■ Exercise description
Nothing but the lines from the one that holds "Screen dimensions: 821x524" through the end of the material should be repeated, each exactly as it stands, and pictures stay out.

#####

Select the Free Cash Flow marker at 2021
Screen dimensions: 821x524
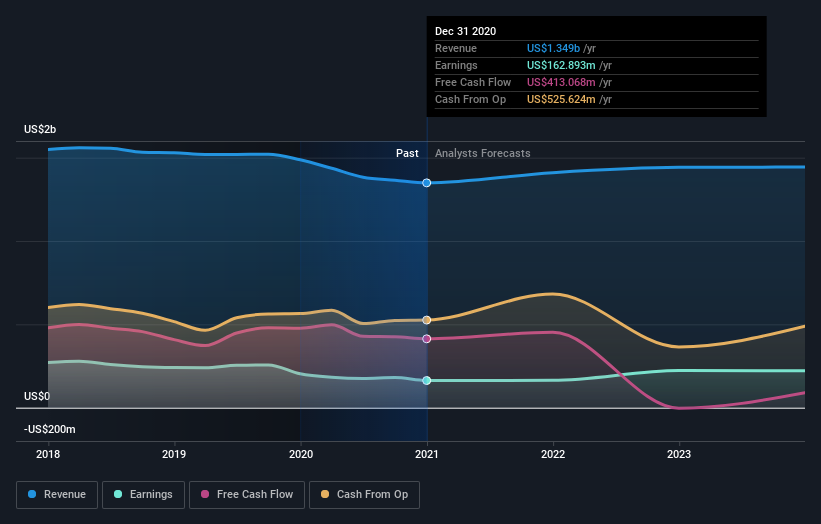[427, 339]
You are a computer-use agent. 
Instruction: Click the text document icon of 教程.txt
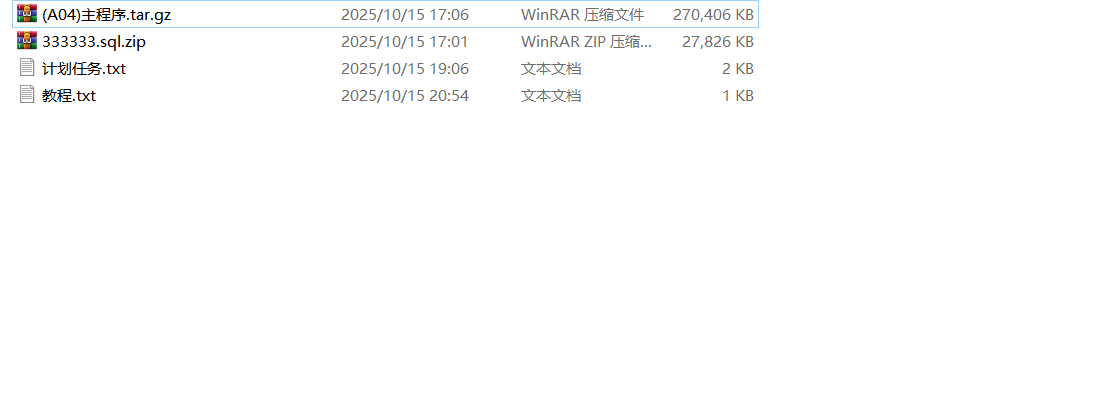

#####

■ Response below
Screen dimensions: 821x524
[427, 339]
You are a computer-use agent. 
Instruction: Click the text document icon of 教程.txt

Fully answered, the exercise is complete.